• [Задание]: Перепечатайте из фрагмента документа отрывок, начиная со слов «Ночью – ещё» и заканчивая словами «мои резиновые сапоги.».

• [Фрагмент документа]:
Конечно же, деваться некуда и весна уже настала. Под плотными снеговыми слоями она трёт чумазыми пальцами глаза. Над головой – небо, поднимающееся выше с каждым днём. Бледно-голубое, как вены набившиеся в руки, как тени под глазами. Небо запечатано в человечье тело, и человечье тело протянуло свои вены над землёй.
Ночью – ещё один признак подступившей к горлу весны. Цветные обрывки тряпочных снов разлетаются по дому, тёмная тяжесть наваливается на грудь зверюгой и сидит там до утра, закатываясь на день под кровать.
Что записать, а что оставить при себе, не доверив и бумаге. Что перечитать в энный раз, утешаясь разглядыванием знакомых складок и шовчиков строк. Что послушать проверенного, чему довериться новому. Какой непорядок в мыслях, как после кораблекрушения.
Скоро всё растечётся, испачкается, вываляется в меду да перьях – но не по-милому-осеннему, а лихорадочно, балаганно, с оскалом на ввалившемся после студёных болезней лице.
Где там мои резиновые сапоги.
these are my snow covered dreams (c)30-12-2012 20:18
по зимней дороге едет старый "лиаз"
стоять около выхода, рассматривать на каждой остановке занесённые снегами просторы и тесноты; во время движения процарапывать в морозной "шубе" на окне маленький просвет и выпивать через него частицу внешнего мира, или вглядываться внутрь себя
"осторожно, двери закрываются, следующая остановка – 2013 год"
может, пора выйти – укачало уже основательно?..
что-то останавливает – сложносочинённая собою смесь страха-надежды-прочего
чем дальше путь, тем быстрее (или это только кажется) едет автобус
а вдруг у него откажут тормоза и придётся спрыгивать на ходу?
а вдруг выйти, где и когда хочется, не получится вовсе?
развлекать себя информацией до боли в глазах, звона в ушах, сверления в черепной коробке
песни, фильмы, книги, сайты – так наедаться этого, что засыпать лицом в страницах, под музыку, с заставкой "сквозь вселенную" на компе
упахиваться на работе и брать её охапками на выходные
пить, пока не отрубит
делая что-то руками, собирая паззлы да куколкины одёжки, мозгами перебирать последовательность серий и сезонов мультсериалов; названия и даты выхода альбомов музыкальных групп; работы писателей
если остановиться на минуту телом и мыслями, если сесть в ночной комнате без света, сложив руки на коленях – само, без посторонней помощи, придёт нечто такое, что искривит рот, увлажнит глаза
наедине с этим страхом невозможно пробыть дольше нескольких минут (чувство тонущего - неумеющего плавать)

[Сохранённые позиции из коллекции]
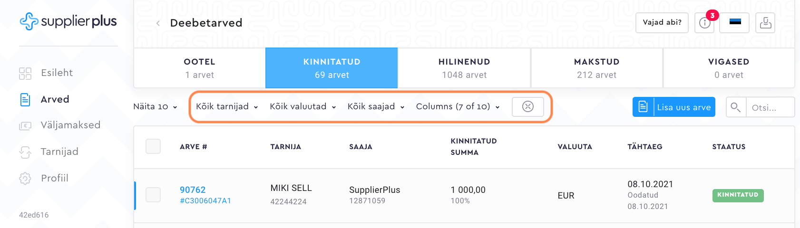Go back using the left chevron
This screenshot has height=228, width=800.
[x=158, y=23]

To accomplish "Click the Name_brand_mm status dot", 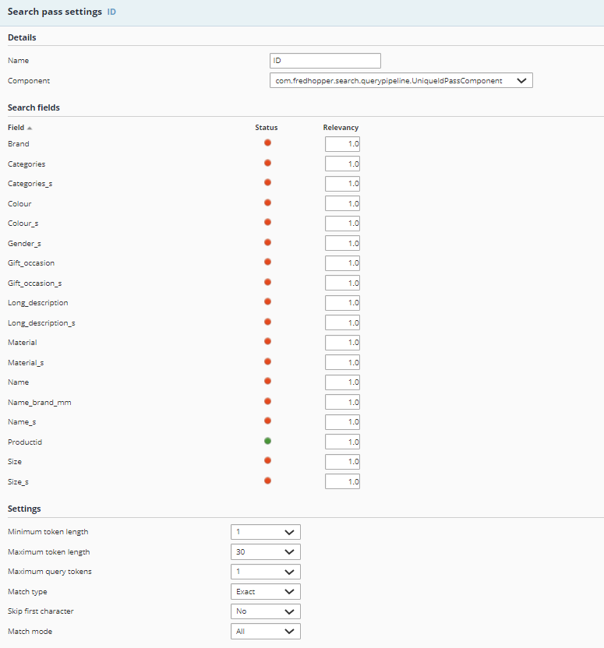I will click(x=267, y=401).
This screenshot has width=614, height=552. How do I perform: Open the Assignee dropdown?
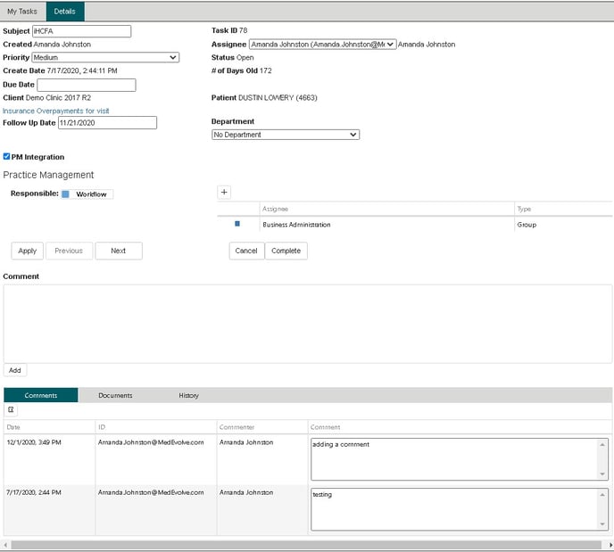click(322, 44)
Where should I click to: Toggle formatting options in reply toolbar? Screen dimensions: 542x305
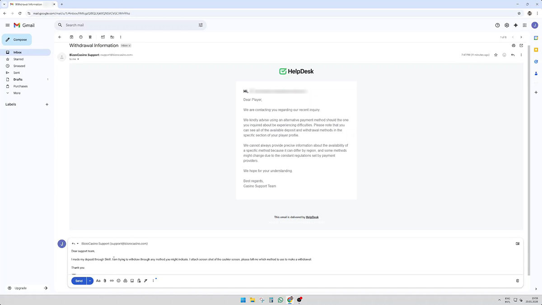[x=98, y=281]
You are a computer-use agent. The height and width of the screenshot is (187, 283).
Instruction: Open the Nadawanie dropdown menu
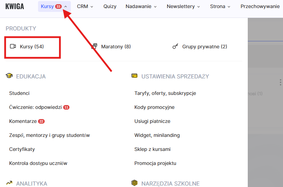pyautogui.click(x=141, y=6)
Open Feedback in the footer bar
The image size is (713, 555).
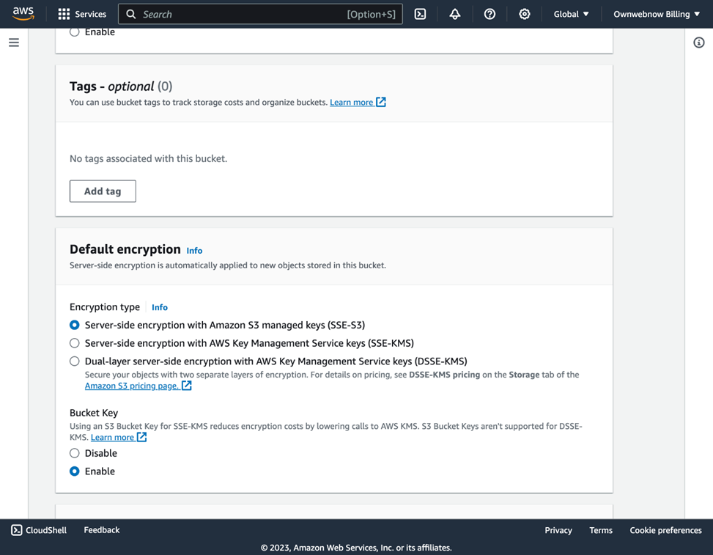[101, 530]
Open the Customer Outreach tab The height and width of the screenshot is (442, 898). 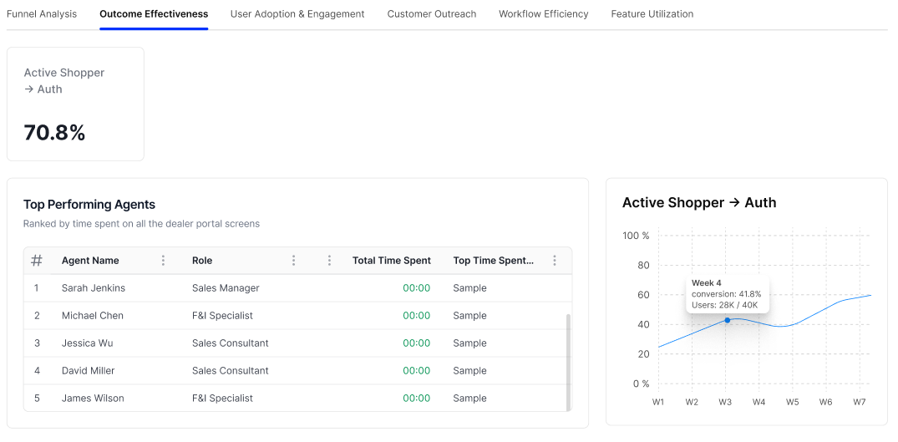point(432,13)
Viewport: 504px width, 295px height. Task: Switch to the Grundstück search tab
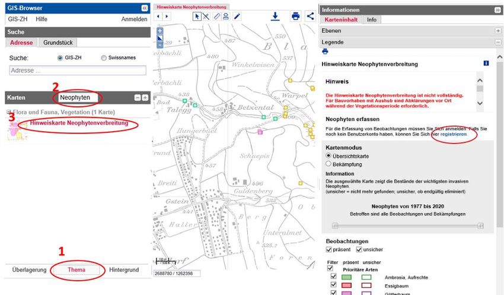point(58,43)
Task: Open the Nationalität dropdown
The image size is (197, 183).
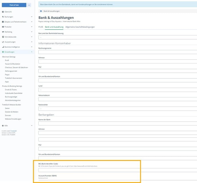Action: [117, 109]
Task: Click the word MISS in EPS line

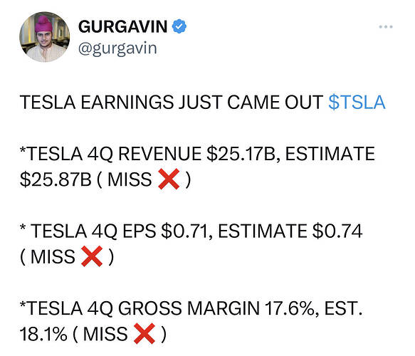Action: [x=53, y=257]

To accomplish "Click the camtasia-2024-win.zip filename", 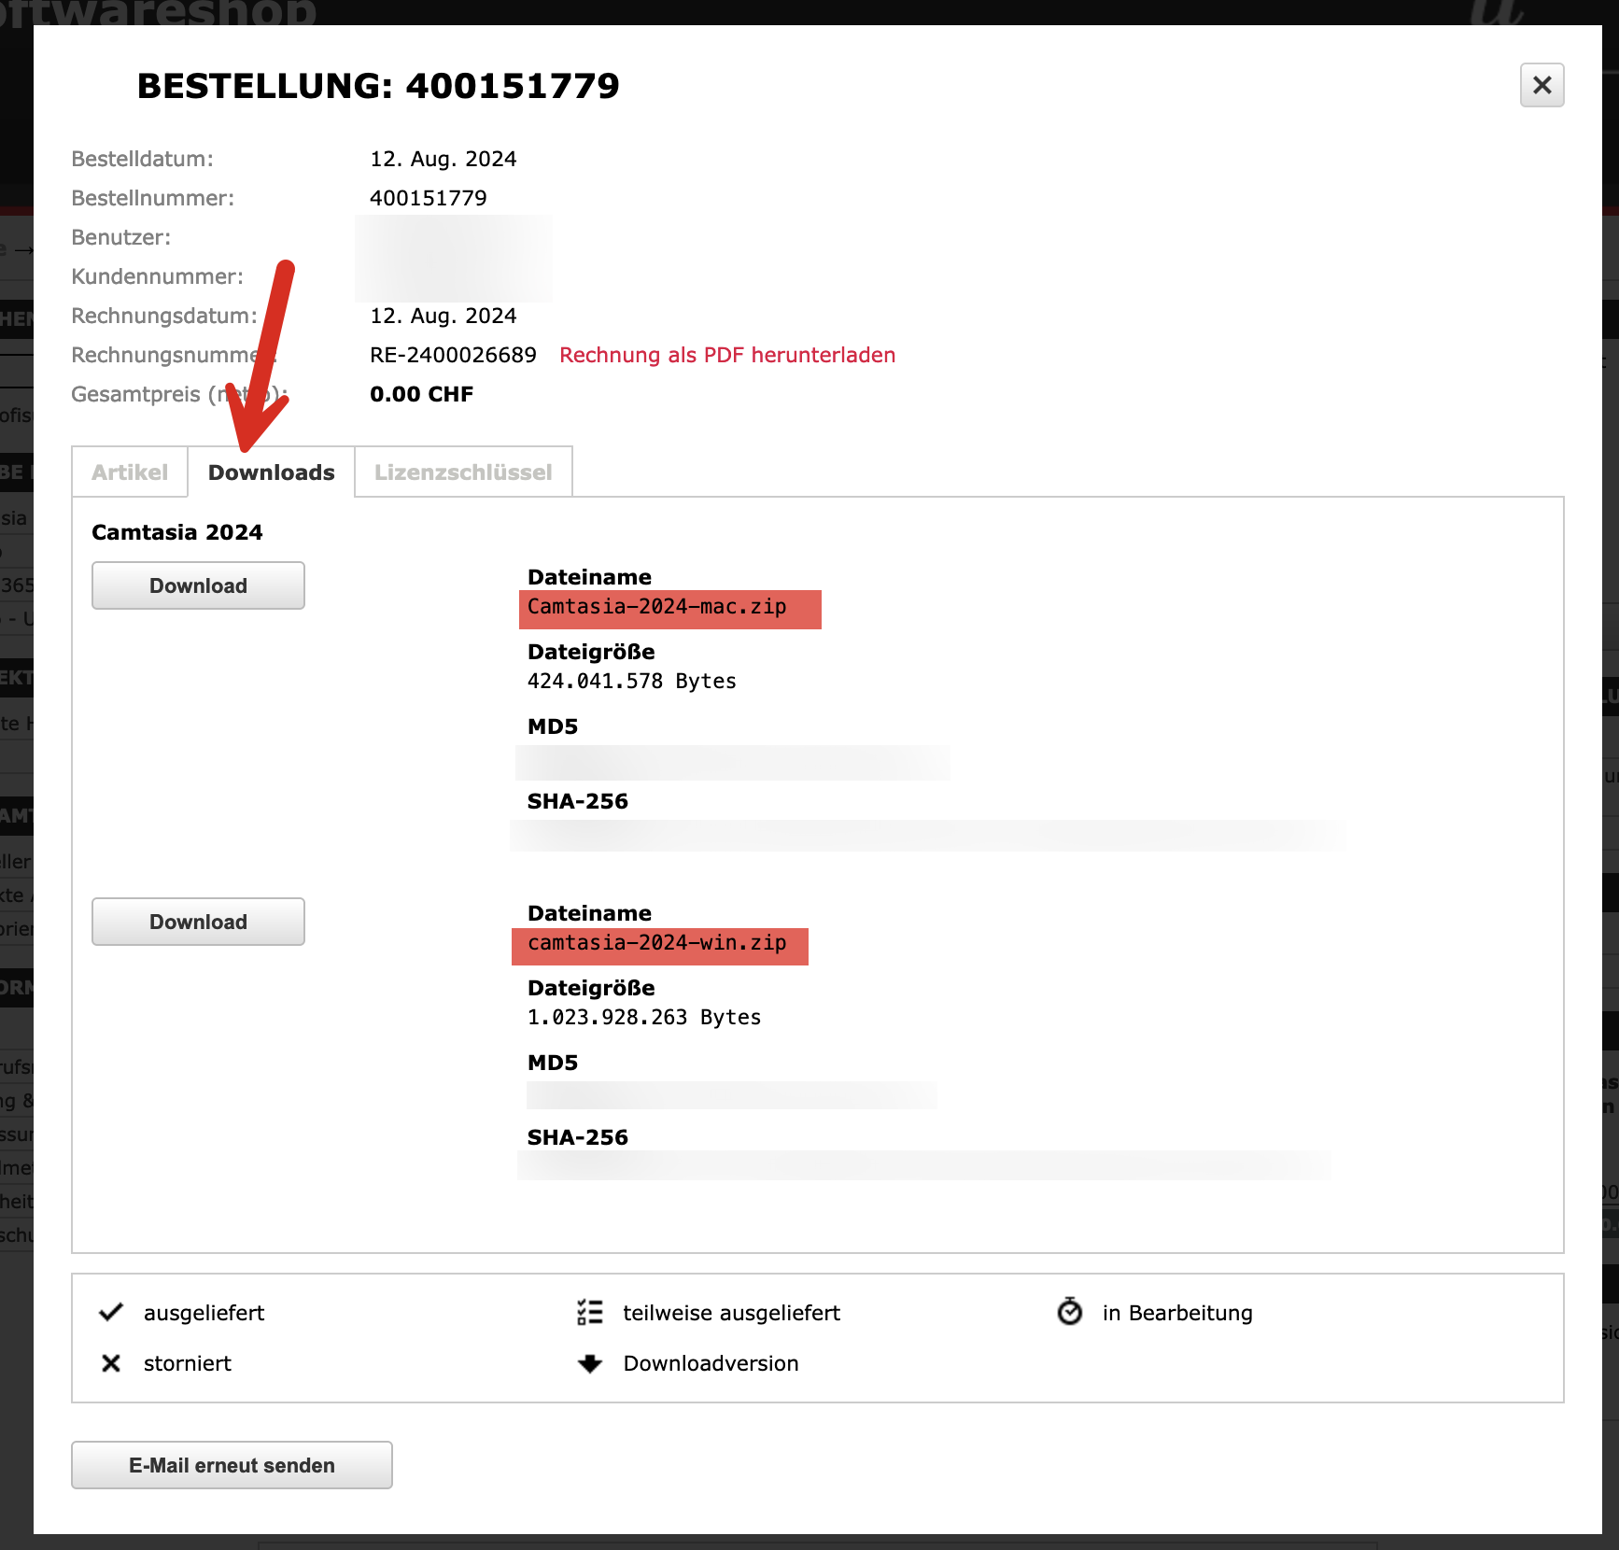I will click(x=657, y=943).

---

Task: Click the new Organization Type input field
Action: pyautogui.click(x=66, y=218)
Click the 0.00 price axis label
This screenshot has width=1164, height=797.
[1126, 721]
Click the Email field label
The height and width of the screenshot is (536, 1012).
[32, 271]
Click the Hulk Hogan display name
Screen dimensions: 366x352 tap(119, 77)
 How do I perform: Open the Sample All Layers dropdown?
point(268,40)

==

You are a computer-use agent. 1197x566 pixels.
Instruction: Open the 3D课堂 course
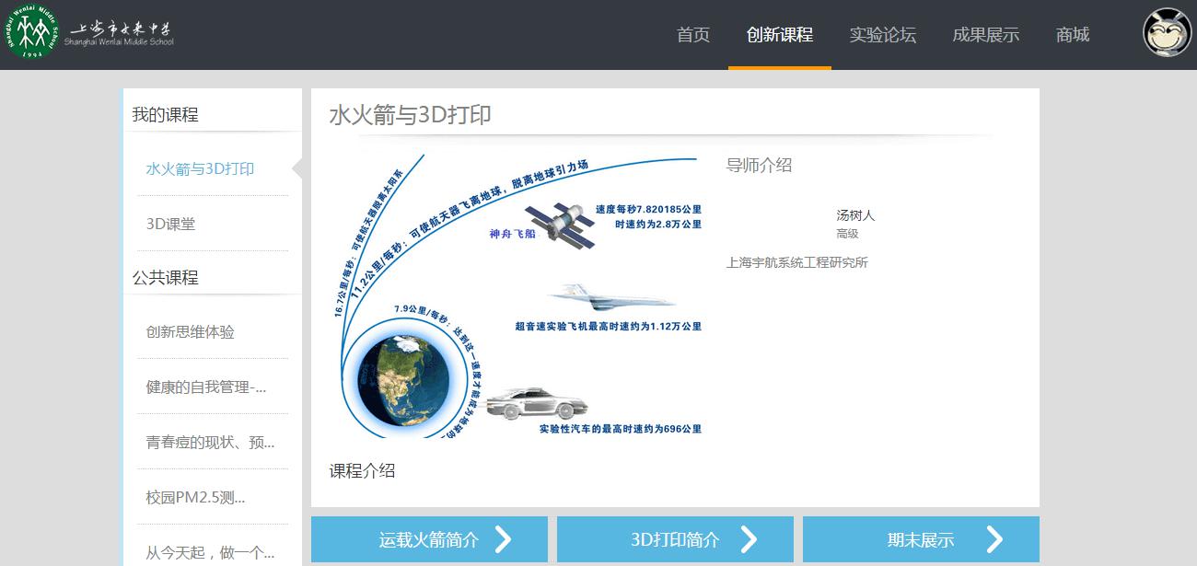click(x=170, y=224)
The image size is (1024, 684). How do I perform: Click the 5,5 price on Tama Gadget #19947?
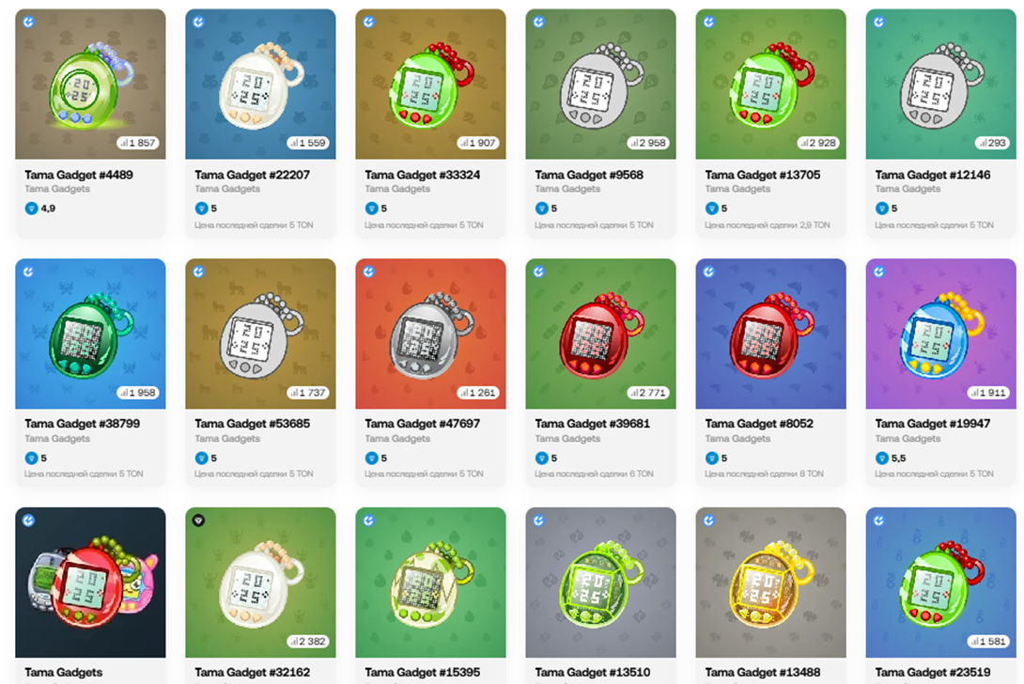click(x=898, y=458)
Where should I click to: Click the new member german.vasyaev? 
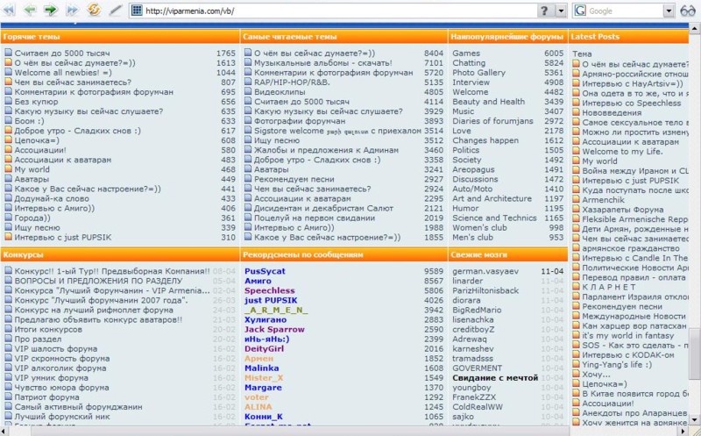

• [Выполненное задание]:
Ночью – ещё один признак подступившей к горлу весны. Цветные обрывки тряпочных снов разлетаются по дому, тёмная тяжесть наваливается на грудь зверюгой и сидит там до утра, закатываясь на день под кровать.
Что записать, а что оставить при себе, не доверив и бумаге. Что перечитать в энный раз, утешаясь разглядыванием знакомых складок и шовчиков строк. Что послушать проверенного, чему довериться новому. Какой непорядок в мыслях, как после кораблекрушения.
Скоро всё растечётся, испачкается, вываляется в меду да перьях – но не по-милому-осеннему, а лихорадочно, балаганно, с оскалом на ввалившемся после студёных болезней лице.
Где там мои резиновые сапоги.